L’aviation d’affaires a pris de l’altitude depuis le début de la pandémie, permettant aux principaux constructeurs – Bombardier, Gulfstream et Textron – d’accumuler les commandes. Malgré ce contexte favorable, ils ne sont pas à l’abri de turbulences à cause des chaînes d’approvisionnement perturbées partout sur la planète.

Augmentation du prix des matières premières, rareté des matériaux chez les fournisseurs et délais d’expédition ; les défis sont nombreux pour ces constructeurs, parmi lesquels on retrouve aussi Embraer et Dassault, dont les luxueux jets d’affaires sont prisés par les mieux nantis et les ultrariches, qui se sont tournés vers le transport aérien privé pour se déplacer.
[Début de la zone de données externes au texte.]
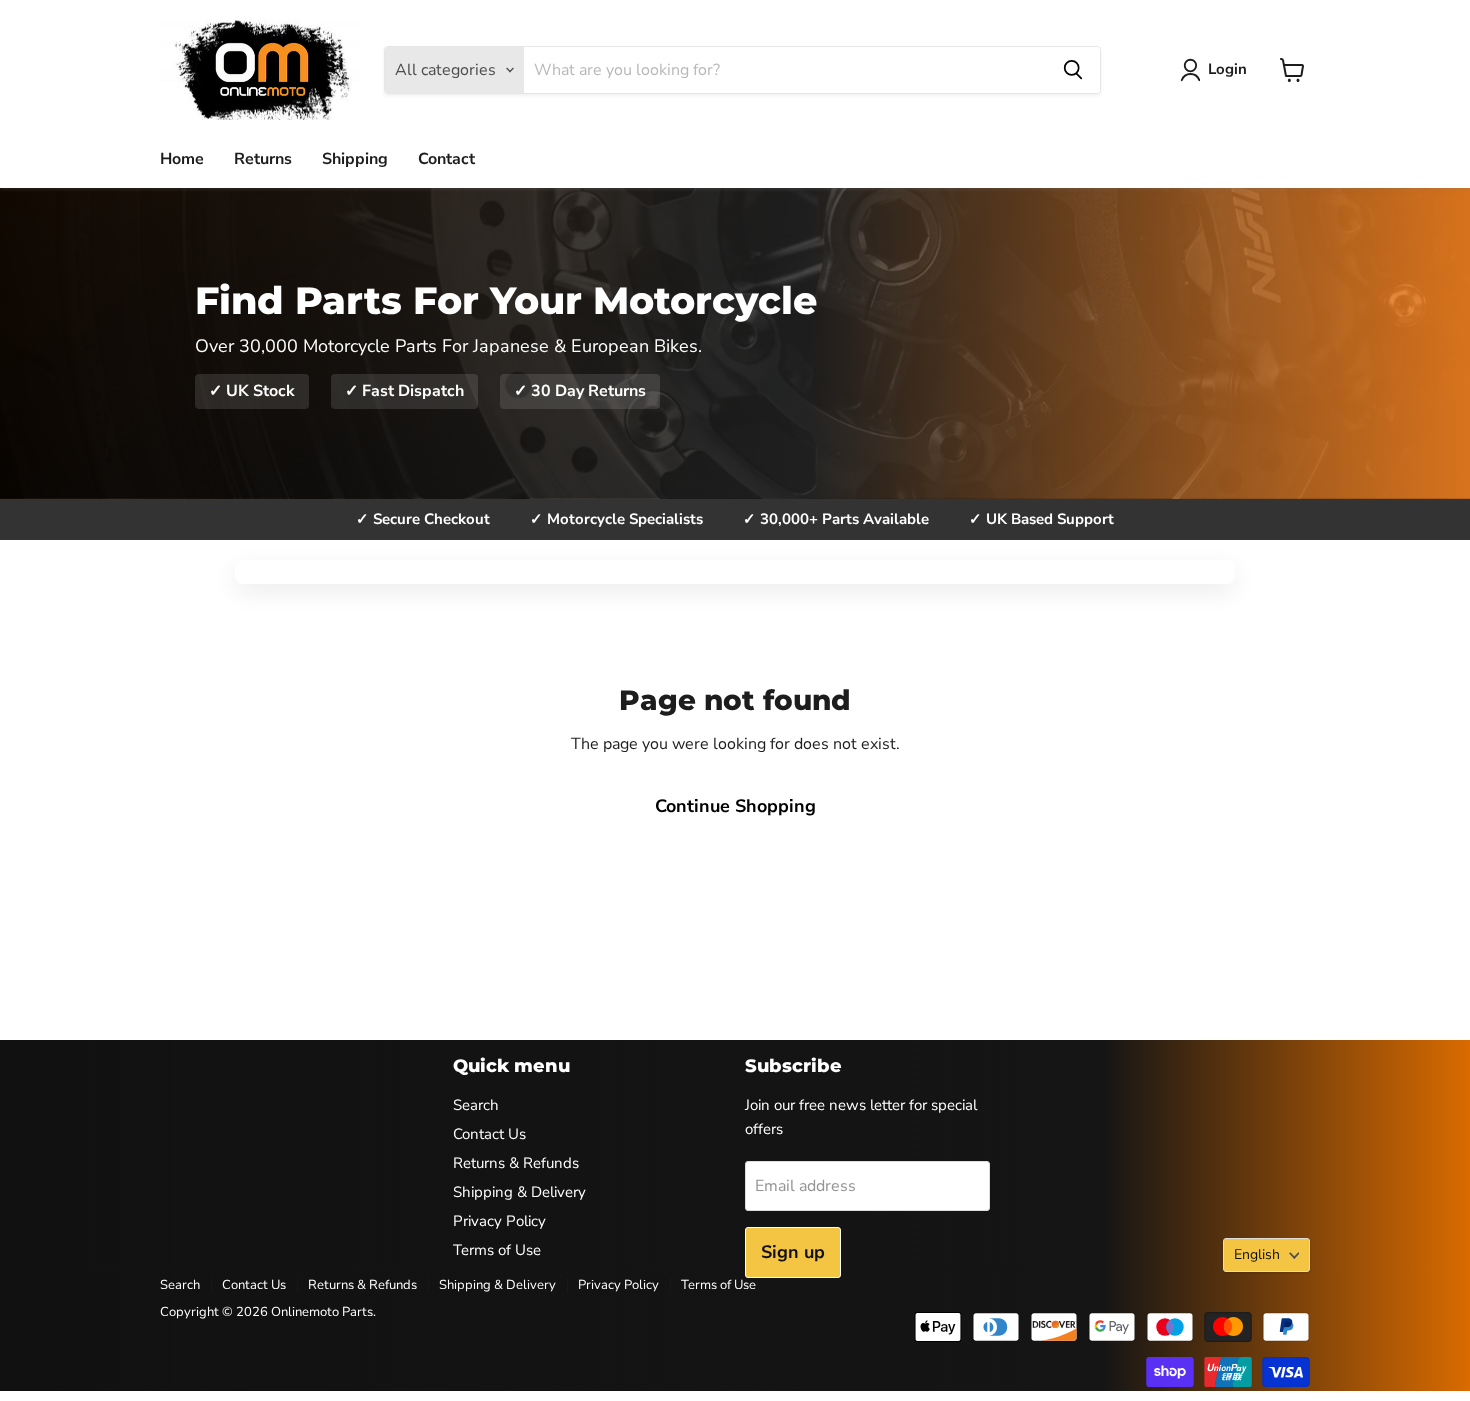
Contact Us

« Nous savons comment on va construire nos avions d’ici la fin de l’année, a expliqué jeudi le président et chef de la direction de Bombardier, Éric Martel, en marge du dévoilement des résultats du troisième trimestre, où l’entreprise a dépassé les attentes. On est en bonne posture. »

Au 30 septembre, la valeur du carnet de commandes de l’avionneur, recentré exclusivement vers les avions d’affaires depuis janvier dernier, était de 11,2 milliards US. La fiabilité de la chaîne d’approvisionnement constitue un élément plus important de l’équation qui détermine s’il faut procéder ou non à une augmentation de la cadence de production.

Dans l’espoir d’éviter les mauvaises surprises, Bombardier a déployé des « dizaines » d’employés – spécialisés dans la logistique et les achats – chez certains fournisseurs de deuxième et troisième rangs afin de les accompagner. L’objectif est de rapidement être informé de pépins, a dit M. Martel.

« Si on découvre un problème six mois avant qu’il ne se répercute chez nous, on a le temps de le corriger, a-t-il dit. La bonne nouvelle, c’est que la majorité de notre chaîne est située en Amérique du Nord et en Europe. »

La question constitue néanmoins un « combat quotidien », selon le grand patron de l’entreprise québécoise.

Suivi de près

Constructeur des Cessna et Beechcraft, Textron, qui a vu son carnet de commandes s’établir à 3,5 milliards US au troisième trimestre, est aussi aux aguets. L’entreprise américaine souhaite accroître sa production pour la ramener au niveau de 2019.

« Bien franchement, c’est une balle courbe que nous aurions préféré ne pas recevoir, mais nous travaillons pour passer au travers », a souligné le président et chef de la direction du conglomérat, Scott Donnelly, jeudi, au cours d’une conférence téléphonique avec les analystes.

La firme d’analyse WingX s’attend à ce que le niveau d’activité dans l’aviation d’affaires surpasse le volume enregistré en 2019, année où le marché a finalement dépassé les niveaux records de 2008.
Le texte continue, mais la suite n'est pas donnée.